• PROBLEM
Which lines of the entries contain the string "button"? Copy each of them.

*** ENTRIES PROVIDED

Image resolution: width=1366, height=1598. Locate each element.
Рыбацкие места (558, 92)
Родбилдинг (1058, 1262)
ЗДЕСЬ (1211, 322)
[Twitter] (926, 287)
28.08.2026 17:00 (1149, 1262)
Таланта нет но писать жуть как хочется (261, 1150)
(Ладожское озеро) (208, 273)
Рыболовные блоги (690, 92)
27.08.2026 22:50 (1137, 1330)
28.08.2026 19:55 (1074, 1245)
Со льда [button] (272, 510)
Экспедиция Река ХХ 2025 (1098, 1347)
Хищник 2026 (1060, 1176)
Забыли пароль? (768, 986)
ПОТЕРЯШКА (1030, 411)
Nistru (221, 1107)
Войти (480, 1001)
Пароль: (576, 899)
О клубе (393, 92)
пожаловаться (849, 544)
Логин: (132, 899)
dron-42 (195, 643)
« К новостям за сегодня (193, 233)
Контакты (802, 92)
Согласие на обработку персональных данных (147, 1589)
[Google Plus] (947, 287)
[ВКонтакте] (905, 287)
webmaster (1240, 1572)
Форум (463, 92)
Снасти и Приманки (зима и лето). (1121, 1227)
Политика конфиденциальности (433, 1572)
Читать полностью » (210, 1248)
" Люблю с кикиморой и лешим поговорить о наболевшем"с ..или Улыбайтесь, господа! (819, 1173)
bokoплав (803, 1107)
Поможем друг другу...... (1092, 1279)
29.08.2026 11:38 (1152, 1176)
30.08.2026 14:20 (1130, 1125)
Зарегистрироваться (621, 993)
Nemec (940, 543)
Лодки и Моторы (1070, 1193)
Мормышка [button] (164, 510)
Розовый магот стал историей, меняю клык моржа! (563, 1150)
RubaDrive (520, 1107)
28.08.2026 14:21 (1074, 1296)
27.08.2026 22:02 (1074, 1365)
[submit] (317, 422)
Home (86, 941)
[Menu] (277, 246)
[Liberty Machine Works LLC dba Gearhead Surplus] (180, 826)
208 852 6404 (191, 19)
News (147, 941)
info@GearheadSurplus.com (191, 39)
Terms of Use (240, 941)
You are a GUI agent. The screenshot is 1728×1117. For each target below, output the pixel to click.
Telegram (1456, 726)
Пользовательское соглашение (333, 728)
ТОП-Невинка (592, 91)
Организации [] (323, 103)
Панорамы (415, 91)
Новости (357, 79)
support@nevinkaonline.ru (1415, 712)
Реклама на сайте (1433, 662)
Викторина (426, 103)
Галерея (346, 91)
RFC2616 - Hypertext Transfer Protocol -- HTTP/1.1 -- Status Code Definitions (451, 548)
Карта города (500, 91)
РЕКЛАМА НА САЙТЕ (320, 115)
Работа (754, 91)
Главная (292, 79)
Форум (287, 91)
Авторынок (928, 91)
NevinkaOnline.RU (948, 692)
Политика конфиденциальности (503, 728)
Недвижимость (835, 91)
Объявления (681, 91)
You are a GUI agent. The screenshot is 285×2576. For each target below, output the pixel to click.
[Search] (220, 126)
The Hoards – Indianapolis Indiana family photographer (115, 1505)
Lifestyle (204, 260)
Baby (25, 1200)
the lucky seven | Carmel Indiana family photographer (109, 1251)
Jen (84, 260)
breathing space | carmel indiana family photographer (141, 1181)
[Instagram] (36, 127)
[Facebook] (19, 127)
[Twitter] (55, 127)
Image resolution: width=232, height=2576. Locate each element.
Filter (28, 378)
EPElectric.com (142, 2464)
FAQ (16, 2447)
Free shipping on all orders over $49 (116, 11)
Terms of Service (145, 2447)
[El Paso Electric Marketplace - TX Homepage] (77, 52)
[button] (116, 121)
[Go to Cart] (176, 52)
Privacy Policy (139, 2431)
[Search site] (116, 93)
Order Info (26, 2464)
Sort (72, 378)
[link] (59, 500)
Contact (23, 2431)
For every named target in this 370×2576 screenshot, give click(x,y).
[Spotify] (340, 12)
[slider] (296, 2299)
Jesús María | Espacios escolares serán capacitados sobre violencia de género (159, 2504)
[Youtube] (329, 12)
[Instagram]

******

• SOLUTION BELOW
Со льда [button] (272, 510)
Мормышка [button] (164, 510)
[button] (116, 121)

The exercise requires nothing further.